▸ **REQUIRED TASK A**
In the review of The Visit, what do the scenes of the children's trip to their grandparents' house accomplish, according to the reviewer? Answer in one to three sentences.
▸ **REQUIRED TASK B**
Write the next part of The Visit film review, picking up after its last sentence.

▸ **GIVEN PASSAGE**

--------------------------------------------------

Most definitely one of the biggest surprise hits of 2015, THE VISIT marks a complete return to form for THE SIXTH SENSE/SIGNS filmmaker M. Night Shyamalan. Gone are the escalating price tags that Shyamalan relied so heavily on following the success of his “I see dead people” breakout hit. What we’re given with this film is a heartfelt story of coming to terms with the absence of a parent and the pain/anger that comes with that, mixed with a plot that is both terrifying and humorous at the same time.

What makes the film so effective, is the realness and chemistry between its two protagonists. There’s a sense of wonder and curiosity that comes with the story of a mother sending her two children,  Becca and Tyler (Olivia DeJonge and Ed Oxenbould), to visit her longtime estranged parents for the first time. Becca wants to make a documentary about the grandparents and the events that led to her mother leaving their house as a young adult. The young girl’s desire to film various things serves the film’s purpose and never feels like your typical found footage fare. Scenes detailing their trek to their grandparents’ house are given to us, filled with everything from questions to each other regarding their absent father to Tyler’s dreams of being a rapper (Oxenbould steals the film and every scene he has freestyle rapping will make you laugh until your sides hurt) are on full display, allowing you to fall in love with the film’s characters before any real danger comes their way.

When the young duo reach their “Nana and Pop Pop” (two excellent performances from Deanna Dunagan and Peter McRobbie) they’re relieved, with Becca thinking her filming and asking questions will help mend the distance and wedge between her mother and them. All is well at first, with the kids loving their grandparents and enjoying normal children activities, but little by little the film’s puzzles fall into place and the kids are left to wonder in disbelief, when the two grandparents begin to act very stranger.

--------------------------------------------------

▸ **SOURCE MATERIAL**
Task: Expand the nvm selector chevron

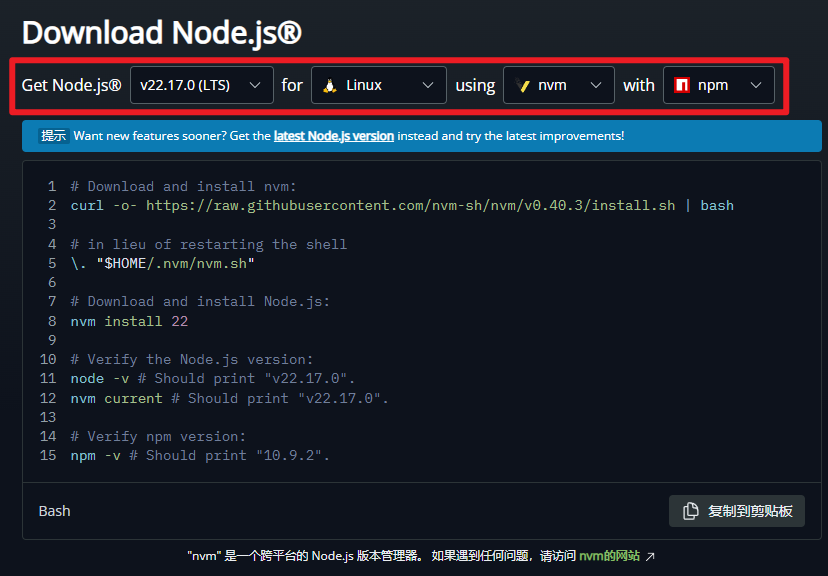Action: tap(596, 85)
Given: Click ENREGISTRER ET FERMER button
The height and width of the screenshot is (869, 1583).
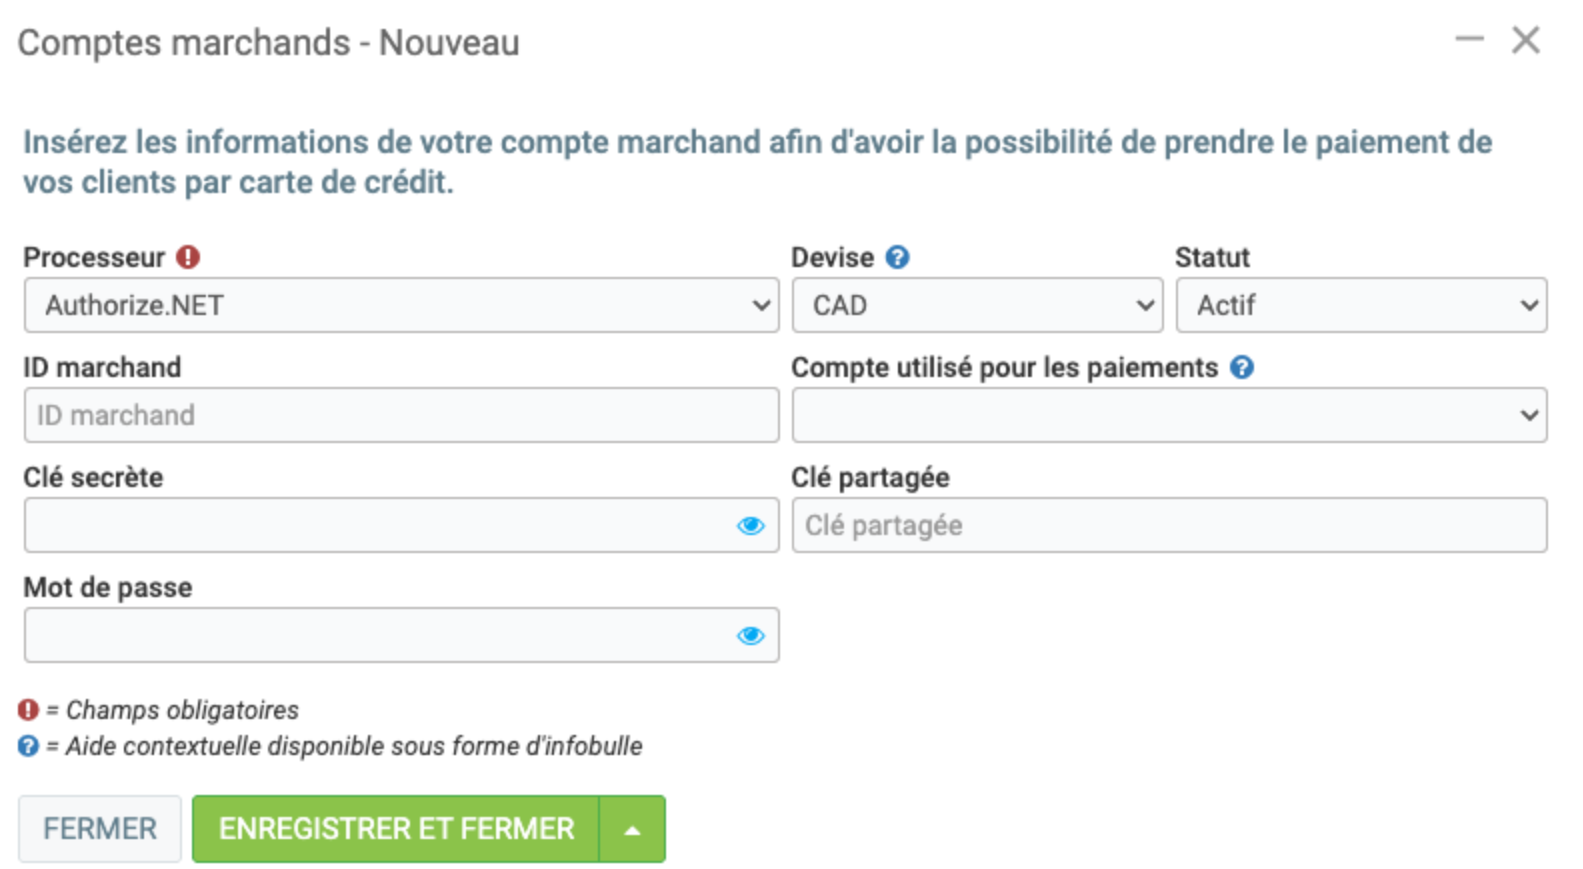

--------------------------------------------------

▸ **ANSWER A**
They let the viewer fall in love with the characters before any real danger reaches them. The scenes show Becca and Tyler asking each other about their absent father and Tyler's dreams of being a rapper.

▸ **ANSWER B**
Very much a suspenseful horror film with an excellent setup and a home run for a second half, THE VISIT shows what happens when Shyamalan is without tons of money and is able to fall back in love with personal stories. The filmmaker might not have lived the situations that he puts his characters in per se, but it feels like a film that is close to his heart, showing us once again how talented the director is when he’s left with just a small film that relies on characters development, great scares and good performances. DeJonge and Oxenbould breathe life into Becca and Tyler and it feels like we’re watching kids that we might have hung out with growing up, making the film even more effective than it already was. We care about the kids, so when they begin to suspect that Nana and Pop Pop aren’t acting normal (a hide and seek game under the house is absolutely terrifying), we care about the kids making it out alive.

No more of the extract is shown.